Histórias sobre a transformação de pessoas em animais são algumas das histórias mais antigas e melhores que temos. O poeta romano Ovídio recolheu e recontou muitos destes em suas metamorfoses. Tais contos antigos refletem a consciência da humanidade sobre o mundo natural, e uma sensação de mistura com ela que agora está em grande parte perdida. Mas as histórias realmente nos falam porque se centram na identidade. Os contos de transformações animais e outras em Ovídio podem ser lidas como tentativas de entender o que agora reconhecemos como mudanças no comportamento psicológico. Essas mudanças podem ser estranhas e inexplicáveis, mas na época foram muitas das mudanças e transformações observadas na natureza, que se tornaram analogias óbvias.

Nosso corpo é inevitavelmente o lugar da nossa identidade pessoal. Então, que melhor maneira de expressar uma mudança inexplicável na identidade por uma fantástica transformação do corpo? Uma deformidade grave do nascimento poderia ter sido compreendida dessa maneira, como na mitologia hindu, onde Shiva e Parvati concebem Ganesha, que é gigante. Shiva decapita Ganesha, que é então restaurada à vida com a cabeça de um elefante. Da mesma forma, nas histórias medievais de lobisomens, por exemplo, é importante o significado de que a pessoa transformada retém aspectos do comportamento humano. Isso geralmente é indicado externamente pelo fato de o lobo ter olhos humanos.

Como essa história cultural corça nossas percepções de xenotransplante? No passado, o comportamento alterado foi racionalizado por histórias de transformação de espécies físicas. Agora, a transformação física é interna, as tabelas são giradas e o medo é que a mudança seja expressa em comportamento.

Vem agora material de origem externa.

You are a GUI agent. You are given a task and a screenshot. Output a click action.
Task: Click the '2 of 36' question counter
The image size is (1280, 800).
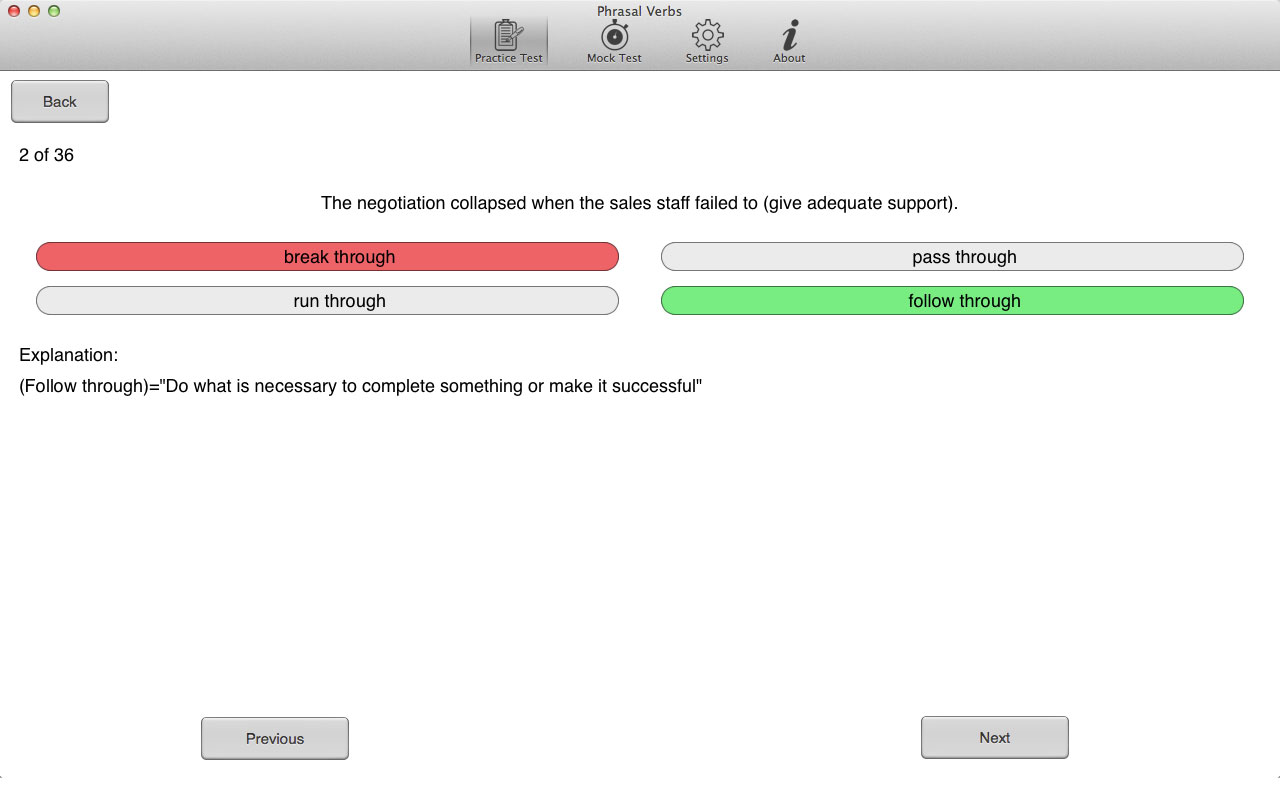[46, 155]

Tal foi o caso dos transplantes de corações de babuínos em seres humanos. A apreensão do destinatário era que eles poderiam começar a imitar o comportamento dos macacos.

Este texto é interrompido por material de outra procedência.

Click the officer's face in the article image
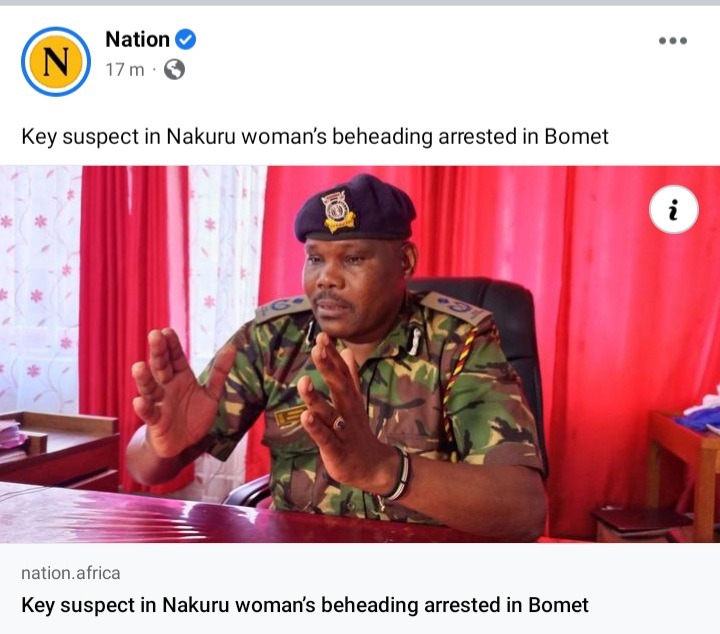Screen dimensions: 720x634 350,287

Os porcos são um caso ligeiramente diferente. Os pacientes com Xenotransplante não se preocupam em se comportar como um porco da mesma maneira quando recebem válvulas do coração de um porco. Mas os porcos levantam outros dilemas. A profissão médica prefere porcos para transplantes porque o tamanho dos órgãos corresponde em estreita colaboração com os humanos e, mais particularmente talvez, porque eles podem ser criados de forma barata e sem ocasionar muita controvérsia ética, porque já são criados para alimentação. Mas a tradição religiosa e cultural pinta o porco com uma luz pouco atraente. O monge cisterciense do século XII, Bernard de Clairvaux, argumentou que o porco é impuro porque sua carne se torna "uma carne" com a nossa, por exemplo, no caso de glutões, cujo comportamento é visto como piggish, bem como pecaminoso e influenciado pelo diabo . O problema é que isso é exatamente o que a cirurgia exige: para que o transplante seja bem-sucedido, os mecanismos de imunossupressão do corpo devem estar convencidos de que, de fato, "uma só carne" é o que está presente.

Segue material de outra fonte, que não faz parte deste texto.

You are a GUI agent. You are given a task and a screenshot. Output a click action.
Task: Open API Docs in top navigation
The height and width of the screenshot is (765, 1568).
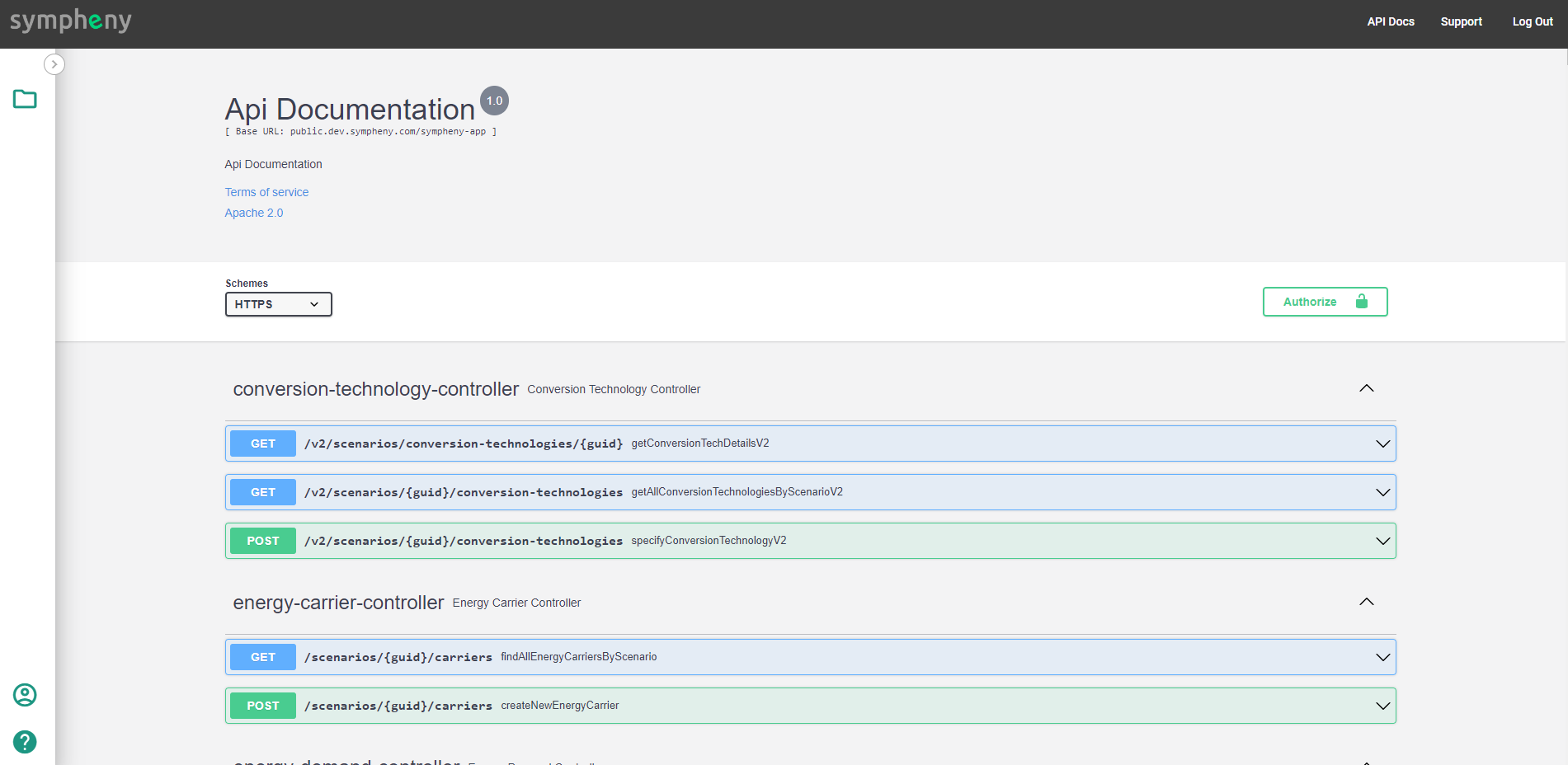coord(1391,22)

Parece que mantivemos apenas a desvantagem dessas grandes fábulas de transformação humano-animal. Nós temos o desconforto com a idéia de partes de animais e características de animais devido à distância que colocamos entre nós e o mundo animal. Mas perdemos outro aspecto importante dessas histórias: os poderes maravilhosos da transformação mental que vem de ser capaz de provar a vida como outra espécie.